Graduate students in medieval culture at the University of Virginia can draw on the rich course offerings provided by the numerous departments represented in the Program in Medieval Studies. While dissertations are often narrowly tailored to meet professional and disciplinary expectations, students at the thesis stage are also encouraged to pursue the kinds of interdisciplinary and transhistorical scholarship reflected in the diverse interests of the faculty. Our graduate students are able to take advantage of any number of on-grounds resources during their courses of study. UVA’s famed Rare Book School, for example, offers steeply discounted tuition for its in-depth seminars in paleography and the history of the book. These courses are often given at consortium institutions such as the Walters Art Gallery in Baltimore (where recent offerings have included codicology, the fifteenth-century book, and Islamic manuscripts) or the Morgan Library in New York City. The Department of English also sponsors an MA Concentration in Medieval Studies as well as a regular Medieval Colloquium which features graduate and faculty work in progress. Other opportunities for interdepartmental collaboration and intellectual exchange are a regular part of graduate study in medieval culture at UVA. Below is a small sampling of some ongoing and recent dissertations by Ph.D. students in medieval studies at Virginia. (Current and recently former Ph.D. students are encouraged to add their own dissertation descriptions at will!)

GRADUATE STUDENTS

Michael Alexander: "Disputing Vows: Gender and the Construction of Marriage in the Paduan Ecclesiastical Court" (1400-1500) I employ the richly detailed records from nearly 100 matrimonial dispute cases to ask questions about pre-Tridentine conceptions of marriage.

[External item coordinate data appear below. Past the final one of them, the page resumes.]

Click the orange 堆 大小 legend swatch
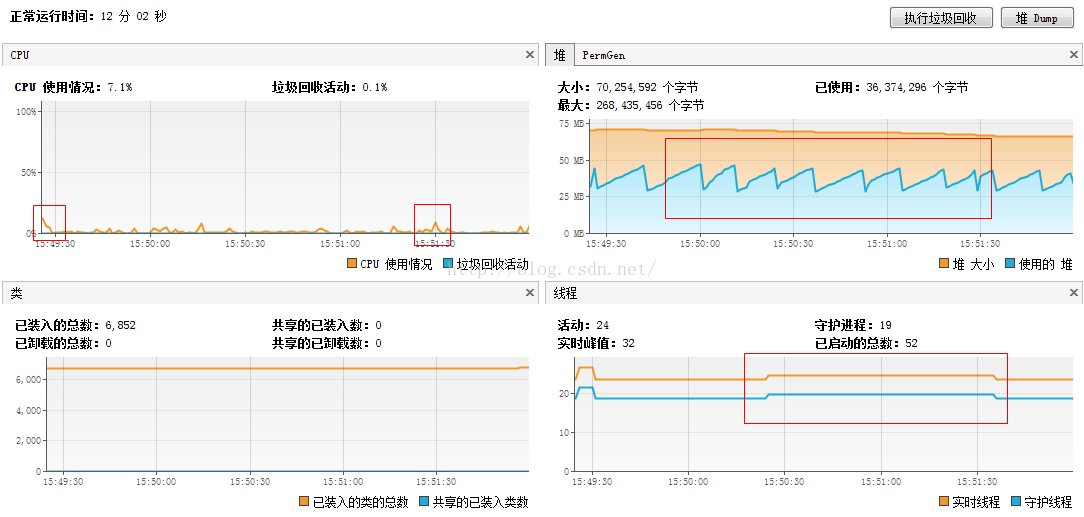The width and height of the screenshot is (1084, 517). 944,264
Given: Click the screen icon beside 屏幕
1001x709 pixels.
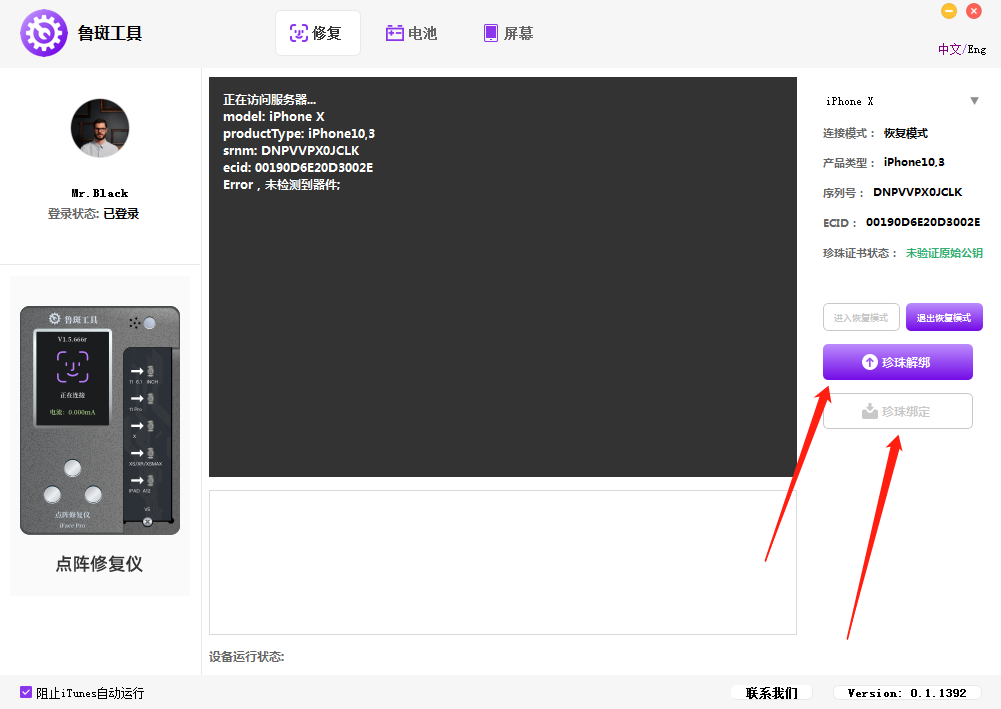Looking at the screenshot, I should 490,33.
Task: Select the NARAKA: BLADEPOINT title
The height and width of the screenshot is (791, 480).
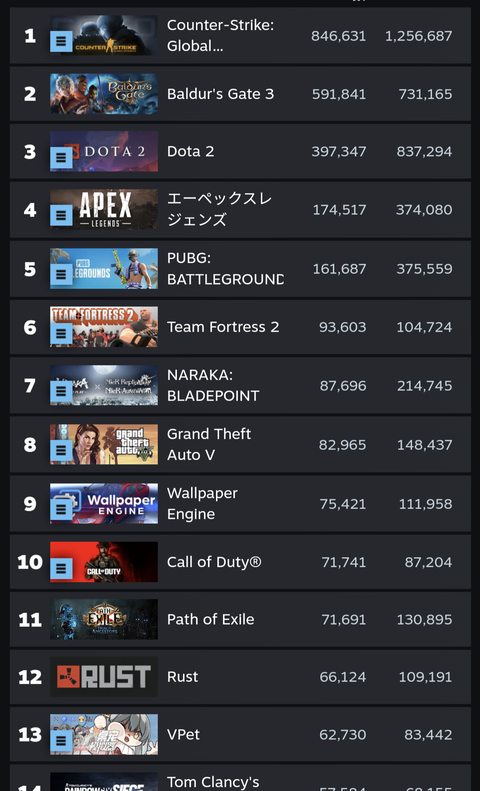Action: click(x=213, y=386)
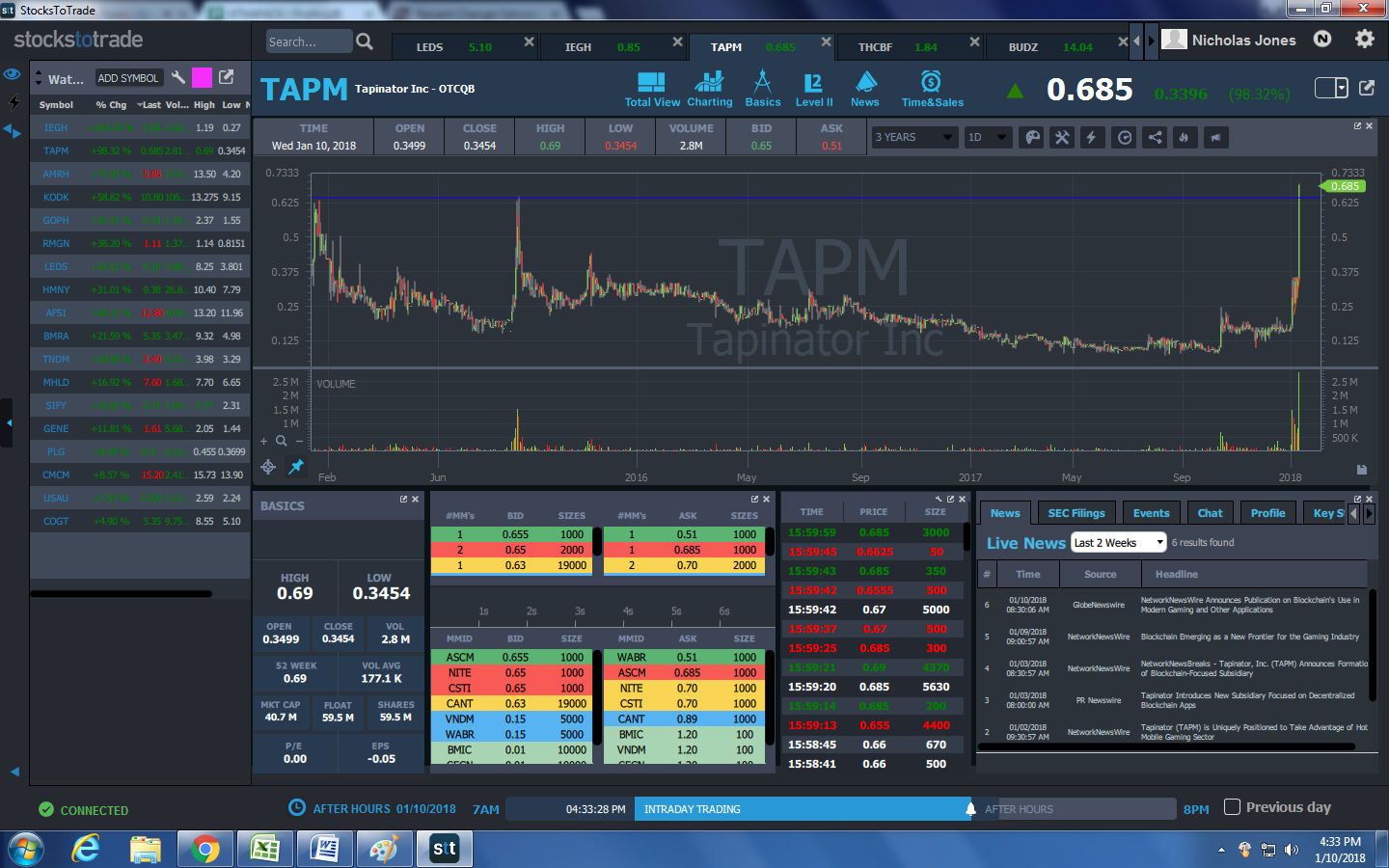Toggle the panel layout switch near price
This screenshot has height=868, width=1389.
pyautogui.click(x=1331, y=89)
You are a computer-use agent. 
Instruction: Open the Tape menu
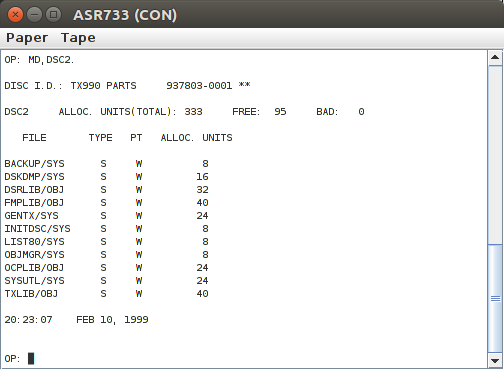click(x=78, y=38)
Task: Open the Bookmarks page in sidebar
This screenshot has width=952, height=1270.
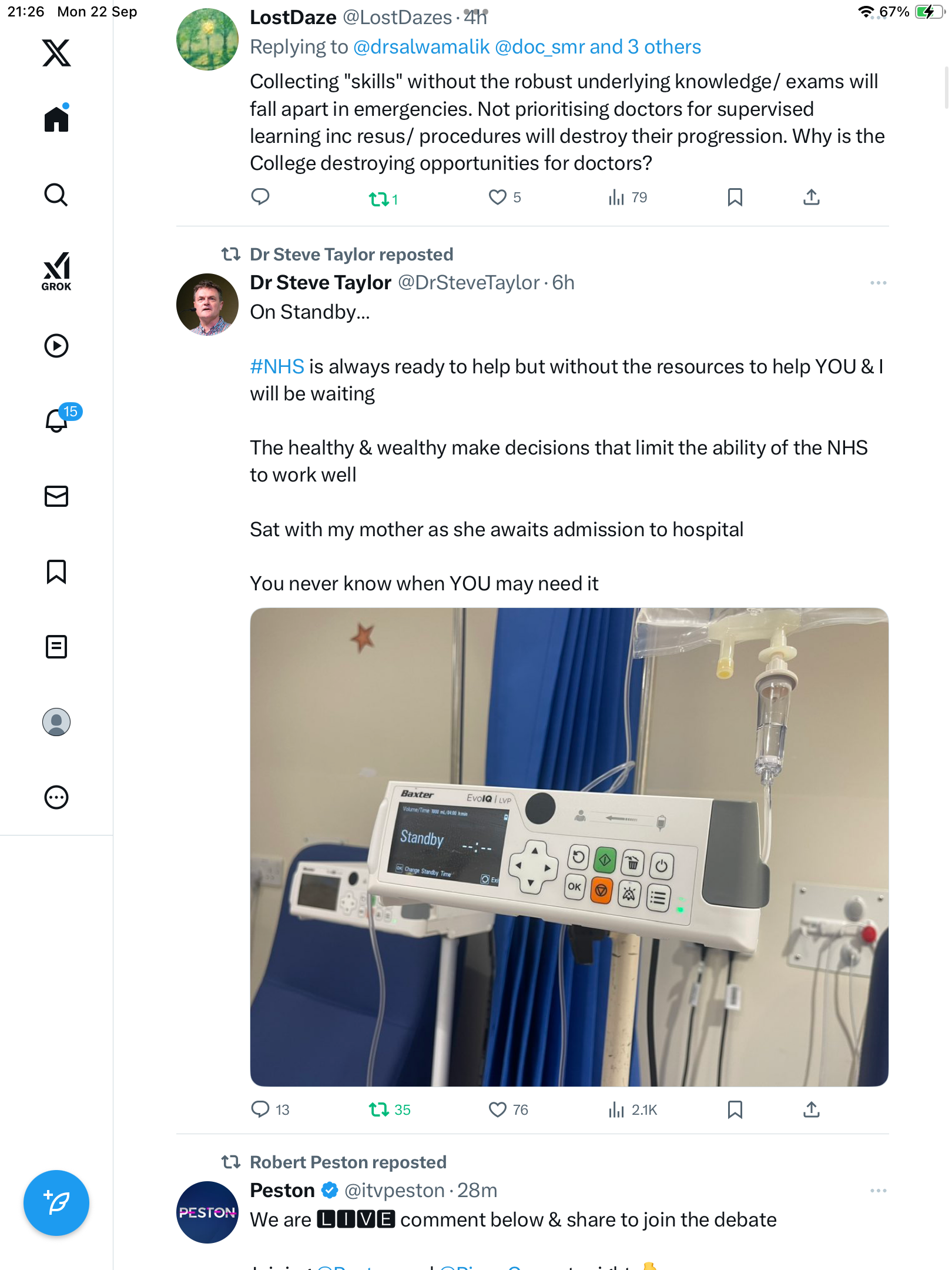Action: tap(56, 572)
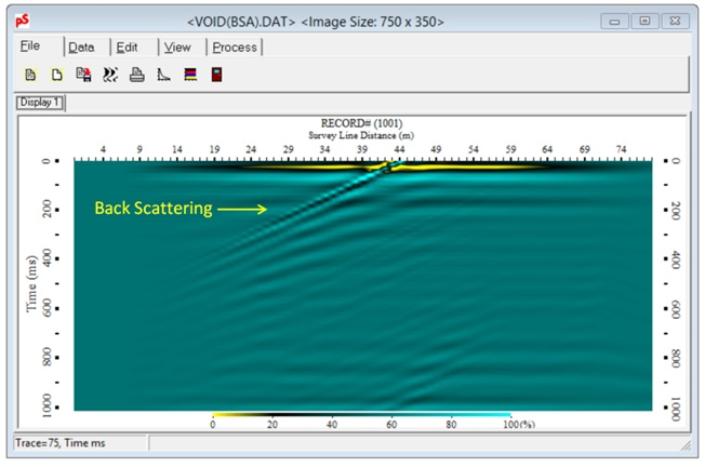The width and height of the screenshot is (705, 467).
Task: Click the amplitude color scale bar below the plot
Action: tap(361, 414)
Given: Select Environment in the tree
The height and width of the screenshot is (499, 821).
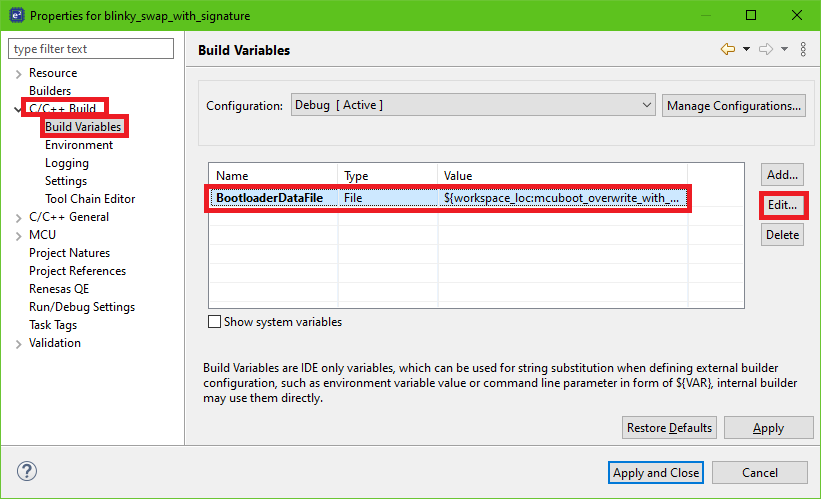Looking at the screenshot, I should 79,145.
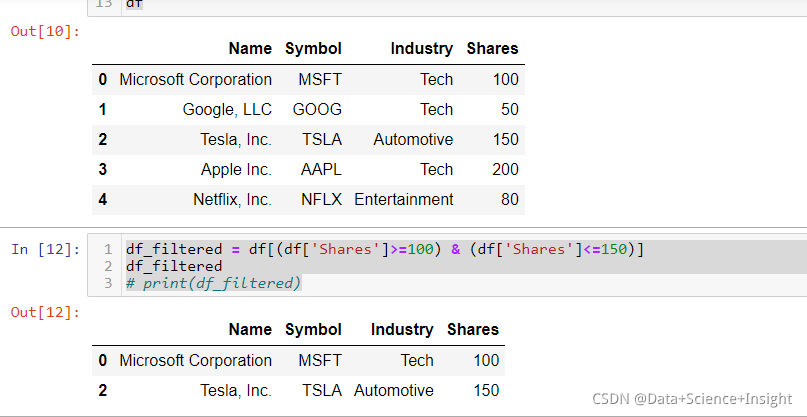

My theoretical framework is borrowed from Natalie Zemon Davis' treatment of pardon requests in that I view the presentation proofs of marriage as a performance, but a performance that reveals the way in which the laity viewed and conceived of marriage. In terms of gender, I attempt to explain the overwhelming prevalence of male plaintiffs in cases to enforce a disputed marriage; previous scholarship using these sources has found the majority of plaintiffs to be women. Furthermore, I examine in-depth a heretofore neglected player: the lawyer. Thanks to the rare survival of bills for services, I can show that an expensive lawyer had little effect on the outcome of the case if it otherwise lacked canonical merit. I intend to defend this dissertation in April of 2007.

Dolly Jorgensen

Dolly Jorgensen: My dissertation examines the development of sanitation infrastructure, including water supply, waste disposal, and street cleaning, in late medieval urban Europe. People in towns have basic environmental needs which they meet using of whatever is around them, often contrary to intended sanitation design. Therefore, governments step in and make social and technological modifications to the systems to control them for the ‘common good’. The dissertation argues that medieval town governments, which have typically been seen as products of elite politics, are shaped largely in response to the material reality of urban living.

Abram Ring

Abram Ring (B.A. University of the South; M.A. University of Virginia): I am currently completing my Ph.D. dissertation on Heracles/Hercules in ancient Greek and Roman historiography. My classical interests extend to Greek and Latin prose and poetry (especially epic). In addition to my classical studies, I have devoted my time to various medieval Latin projects including my annotated translation of the epic poem, Waltharius (an online version hosted by Northvegr and a revised print version in the works with Edgar Kent), a translation of Alcuin's Propositiones (yet unpublished), and an on-going translation of the Res Gestae Saxonicae by Widukind of Corvey. Furthermore, I have contributed a number of annotated translations of entries to the Suda On Line Project which is an attempt to provide the first complete English translation of the 10th century Byzantine encyclopedic work called the Suda. I have also developed a computer program (Lector Latinus) designed to aid intermediate and advanced students of Latin in building their vocabulary faster. I hope that the program will aid medievalists who wish to improve their Latin proficiency, as it does have reasonably good support for medieval and ecclesiastical Latin vocabulary.